▸ **Task goal**: Copy out exactly, from the entries that follow, the line holding "This screenshot has height=246, width=481.", the line holding "You are a computer-use", and all lines between them, but no pictures.

* * *

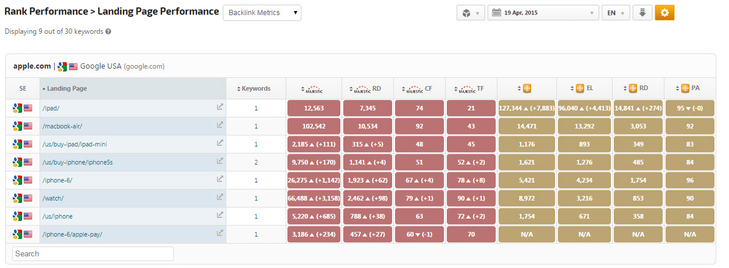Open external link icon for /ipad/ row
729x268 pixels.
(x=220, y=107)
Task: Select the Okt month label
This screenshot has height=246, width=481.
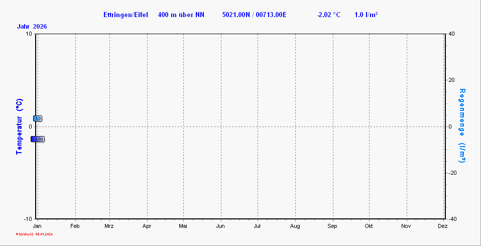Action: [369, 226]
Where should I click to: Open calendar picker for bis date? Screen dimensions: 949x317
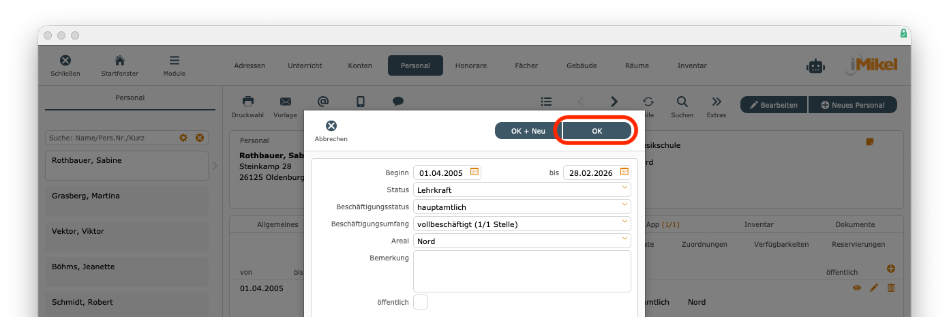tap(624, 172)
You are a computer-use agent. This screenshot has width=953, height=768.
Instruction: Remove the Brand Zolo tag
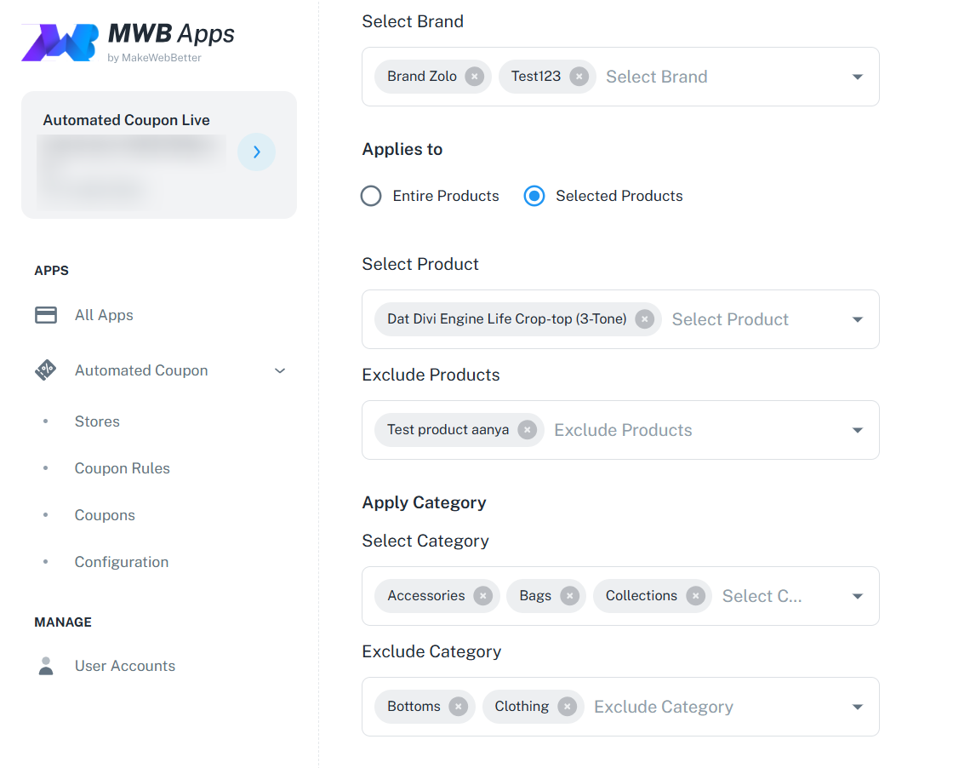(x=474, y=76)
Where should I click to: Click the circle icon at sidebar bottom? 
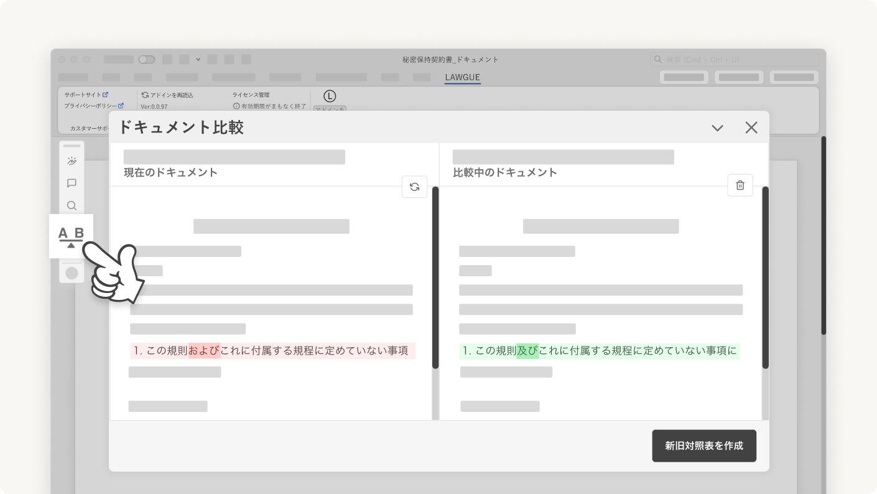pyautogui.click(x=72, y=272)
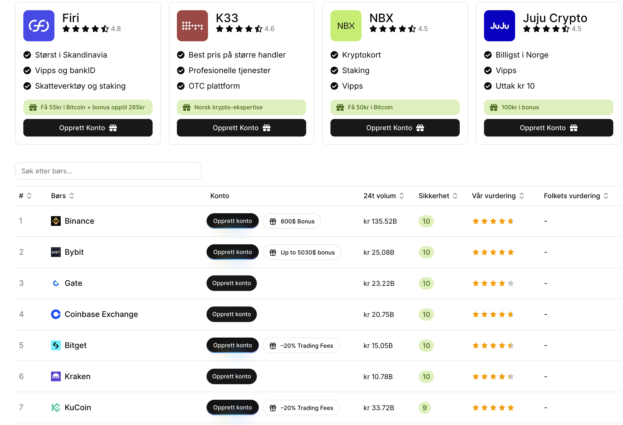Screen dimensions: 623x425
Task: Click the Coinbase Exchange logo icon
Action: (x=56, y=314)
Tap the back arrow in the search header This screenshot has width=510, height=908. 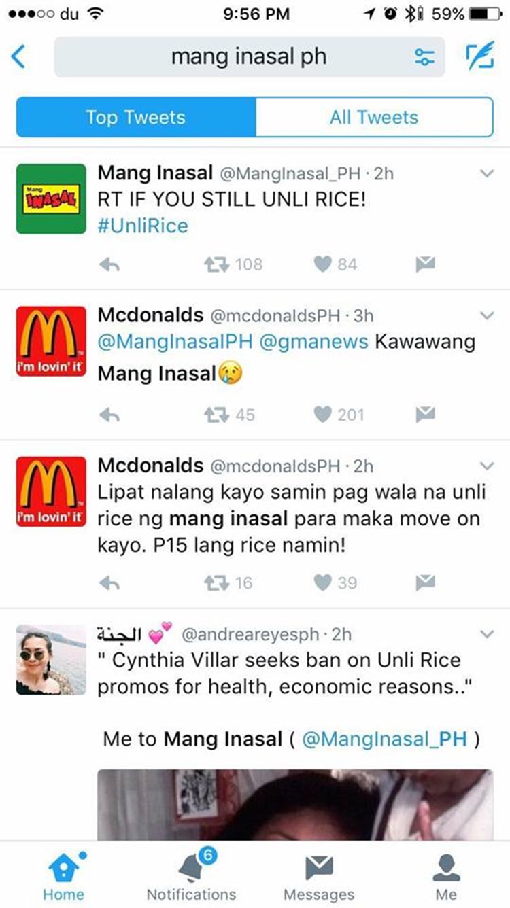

* * *

▸ **Output for this exercise**:
This screenshot has height=246, width=481.
Action: [369, 226]
Where should I click to: Open calendar picker for bis date? Screen dimensions: 949x317
tap(624, 172)
You are a computer-use agent. This screenshot has width=953, height=768.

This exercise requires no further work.